In my understanding, as compared to a multi-row insert, a COPY statement is (1) a lot more efficient to parse/process, (2) uses a special bulk write strategy that avoids churn and large amount of dirty pages in shared buffers.

As compared to multiple single row inserts another benefit is that you're writing a single transaction ID, instead of a lot of individual transaction IDs (causing less freezing work having to be done by autovacuum, etc.)

anarazel · on Feb 18, 2023

We also batch the insertion into the table and the WAL logging, if possible. There's cases where that optimization has to be disabled though (presence of some types of triggers, for example).

chuckledog · on Feb 18, 2023

Seems like bulk loading might be a good use case here.

BFLpL0QNek · on Feb 19, 2023

I’ve used it for bulk loading on time series data partitioned by date.

It’s a few years ago so details are blurry. We got daily snapshots and on ingest we created an unlogged temporary table then when complete used INSERT FROM to the destination table if I remember right.

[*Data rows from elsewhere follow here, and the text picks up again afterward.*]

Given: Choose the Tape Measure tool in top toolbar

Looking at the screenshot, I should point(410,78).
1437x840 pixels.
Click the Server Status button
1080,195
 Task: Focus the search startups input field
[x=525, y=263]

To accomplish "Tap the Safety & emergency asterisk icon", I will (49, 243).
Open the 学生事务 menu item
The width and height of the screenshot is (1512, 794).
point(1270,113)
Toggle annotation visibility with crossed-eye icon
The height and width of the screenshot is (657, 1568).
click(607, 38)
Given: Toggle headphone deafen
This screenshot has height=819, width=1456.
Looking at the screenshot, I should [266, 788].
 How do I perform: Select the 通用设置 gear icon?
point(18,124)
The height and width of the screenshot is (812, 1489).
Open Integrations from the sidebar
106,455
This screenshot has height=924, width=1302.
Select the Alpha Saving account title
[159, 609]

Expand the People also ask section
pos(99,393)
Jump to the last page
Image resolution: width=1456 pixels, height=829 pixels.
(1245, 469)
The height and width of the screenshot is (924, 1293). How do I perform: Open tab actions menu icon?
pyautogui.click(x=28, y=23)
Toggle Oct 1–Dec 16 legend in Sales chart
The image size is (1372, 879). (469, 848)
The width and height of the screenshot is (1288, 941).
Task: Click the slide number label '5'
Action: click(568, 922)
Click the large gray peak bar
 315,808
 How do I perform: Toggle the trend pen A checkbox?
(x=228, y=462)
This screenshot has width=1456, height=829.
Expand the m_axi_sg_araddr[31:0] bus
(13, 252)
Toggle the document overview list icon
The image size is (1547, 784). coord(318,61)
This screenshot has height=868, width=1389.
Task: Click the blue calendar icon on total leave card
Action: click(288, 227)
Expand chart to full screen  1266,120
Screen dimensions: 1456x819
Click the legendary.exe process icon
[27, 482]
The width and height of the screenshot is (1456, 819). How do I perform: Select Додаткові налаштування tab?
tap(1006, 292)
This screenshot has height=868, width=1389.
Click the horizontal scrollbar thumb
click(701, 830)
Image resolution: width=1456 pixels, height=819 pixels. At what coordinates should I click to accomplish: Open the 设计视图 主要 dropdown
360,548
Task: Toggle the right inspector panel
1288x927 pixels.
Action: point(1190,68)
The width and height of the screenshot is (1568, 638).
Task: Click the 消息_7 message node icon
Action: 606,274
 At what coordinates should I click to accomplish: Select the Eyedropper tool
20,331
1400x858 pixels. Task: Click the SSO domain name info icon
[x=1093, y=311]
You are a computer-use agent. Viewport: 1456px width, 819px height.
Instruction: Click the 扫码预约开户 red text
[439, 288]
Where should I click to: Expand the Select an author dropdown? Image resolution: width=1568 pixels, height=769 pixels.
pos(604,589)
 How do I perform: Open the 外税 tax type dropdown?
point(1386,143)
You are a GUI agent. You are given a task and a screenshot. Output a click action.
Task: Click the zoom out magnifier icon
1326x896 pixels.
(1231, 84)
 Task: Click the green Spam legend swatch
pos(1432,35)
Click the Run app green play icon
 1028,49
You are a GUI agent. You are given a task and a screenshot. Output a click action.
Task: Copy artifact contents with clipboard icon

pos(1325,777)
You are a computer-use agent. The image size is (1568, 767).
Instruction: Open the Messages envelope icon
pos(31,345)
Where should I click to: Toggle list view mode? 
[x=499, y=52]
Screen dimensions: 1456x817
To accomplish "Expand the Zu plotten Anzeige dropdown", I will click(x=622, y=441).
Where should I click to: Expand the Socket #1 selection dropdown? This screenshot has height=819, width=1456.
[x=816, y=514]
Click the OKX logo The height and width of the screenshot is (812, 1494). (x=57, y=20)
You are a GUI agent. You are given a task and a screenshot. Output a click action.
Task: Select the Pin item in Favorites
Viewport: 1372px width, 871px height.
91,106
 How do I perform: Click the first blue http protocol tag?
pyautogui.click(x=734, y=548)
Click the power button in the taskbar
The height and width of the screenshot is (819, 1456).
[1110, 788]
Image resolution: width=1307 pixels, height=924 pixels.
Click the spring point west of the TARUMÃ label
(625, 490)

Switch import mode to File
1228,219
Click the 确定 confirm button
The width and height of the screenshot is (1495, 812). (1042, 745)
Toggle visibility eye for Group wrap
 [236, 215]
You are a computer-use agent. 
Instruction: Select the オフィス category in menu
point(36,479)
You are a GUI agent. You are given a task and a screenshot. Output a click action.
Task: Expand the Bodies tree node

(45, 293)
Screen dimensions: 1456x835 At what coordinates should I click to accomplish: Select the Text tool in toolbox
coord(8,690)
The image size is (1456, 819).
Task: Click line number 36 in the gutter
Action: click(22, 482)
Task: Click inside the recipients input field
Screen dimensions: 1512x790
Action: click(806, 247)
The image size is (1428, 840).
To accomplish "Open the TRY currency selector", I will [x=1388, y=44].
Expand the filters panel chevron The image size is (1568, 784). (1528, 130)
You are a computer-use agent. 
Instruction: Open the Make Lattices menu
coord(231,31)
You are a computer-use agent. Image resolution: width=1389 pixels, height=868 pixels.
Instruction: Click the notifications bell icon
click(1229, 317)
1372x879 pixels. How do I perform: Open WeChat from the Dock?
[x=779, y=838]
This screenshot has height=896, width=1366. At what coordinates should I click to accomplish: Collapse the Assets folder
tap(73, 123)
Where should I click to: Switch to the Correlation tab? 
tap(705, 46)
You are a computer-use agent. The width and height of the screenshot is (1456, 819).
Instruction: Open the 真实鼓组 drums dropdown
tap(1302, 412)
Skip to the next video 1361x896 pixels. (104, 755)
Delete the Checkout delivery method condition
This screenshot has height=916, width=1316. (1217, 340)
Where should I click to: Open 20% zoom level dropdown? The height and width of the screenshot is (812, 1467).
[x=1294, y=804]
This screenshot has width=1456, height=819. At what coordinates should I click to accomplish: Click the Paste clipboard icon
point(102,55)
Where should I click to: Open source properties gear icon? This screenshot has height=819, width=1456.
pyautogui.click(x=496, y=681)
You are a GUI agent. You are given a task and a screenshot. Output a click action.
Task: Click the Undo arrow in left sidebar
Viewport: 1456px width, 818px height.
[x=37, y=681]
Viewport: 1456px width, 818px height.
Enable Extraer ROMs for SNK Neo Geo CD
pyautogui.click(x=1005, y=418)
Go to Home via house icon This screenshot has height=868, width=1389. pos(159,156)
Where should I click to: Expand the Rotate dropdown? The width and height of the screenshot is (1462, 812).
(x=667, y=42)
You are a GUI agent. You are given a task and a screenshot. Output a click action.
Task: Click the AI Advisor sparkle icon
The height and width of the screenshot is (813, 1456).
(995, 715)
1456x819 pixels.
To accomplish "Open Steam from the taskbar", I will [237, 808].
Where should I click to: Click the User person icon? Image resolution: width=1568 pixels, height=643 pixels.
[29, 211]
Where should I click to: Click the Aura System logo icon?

As long as the application handles failure on bulk ingest and you copy the data to a logged table or enable logging on the table once ingested it worked really well.

avianlyric · on Feb 18, 2023

Probably not, unless you don’t want to keep the data long term.

The initial load might be faster, but you’ll end up repaying that time saving when you turn on logging back on, and Postgres is then forced to read the contents of the table and push it into the WAL anyway. Thereby throwing away any saving you originally made by avoiding the WAL with an unlogged table.

ndriscoll · on Feb 18, 2023

It can be useful to bulk load data into a temporary table, do validations (which may involve joins to your permanent tables so it's convenient to be able to do in the database vs the application) there, and then once everything is validated, copy into your real tables from the temporary table. If you have a process like that, it could make sense to have the temporary table be unlogged (assuming the copy to real tables is still safe if you do that).

orlp · on Feb 19, 2023

I am not saying it does actually work this way, but there is no reason a bulk import needs to touch the WAL at all during import. As long as a lock was held the entire time during an import on the table, the import procedure can simply write to the WAL that this table is consistent as it is on-disk after flushing, flush the WAL, then release the lock on the table.

avianlyric · on Feb 19, 2023

No it can’t, because doing that would break live backups and replication, which both depend on capturing the WAL and assume it’s a total representation of all data managed by the DB. Any data that isn’t written to the WAL in its entirety can’t be replicated, and can’t be guaranteed to be backed up correctly.

If you’re willing to throw away that functionality, then maybe you could avoid writing the rows to the WAL completely (but it seems Postgres doesn’t support that). But personally I would always be a little suspect of data stored in Postgres that never transited the WAL. It’s a core part of how Postgres provides it durability guarantees, and lots of tools and functionality assume that everything worth protecting gets written to it at least once.

ellisv · on Feb 19, 2023

It’s more common to use TEMP tables but you can use UNLOGGED instead which can be helpful if you want to keep the same schema.

antupis · on Feb 18, 2023

We did use it ETL processing.

lazyant · on Feb 18, 2023

can we have "best of both worlds" for inserting a lot of data quickly, to have an unlogged table for performance and a trigger to copy data to another regular table for permanence?

usrusr · on Feb 19, 2023

I'd think so, if there is some asynchronous processing involved that requires lots of intermediate bouncing to disk: do the input queue on logged tables, the WIP states on unlogged ones and when they are done push to output queue (again logged) and remove from the input in the same transaction.

sebazzz · on Feb 19, 2023

So similar use cases as MSSQL in-memory tables?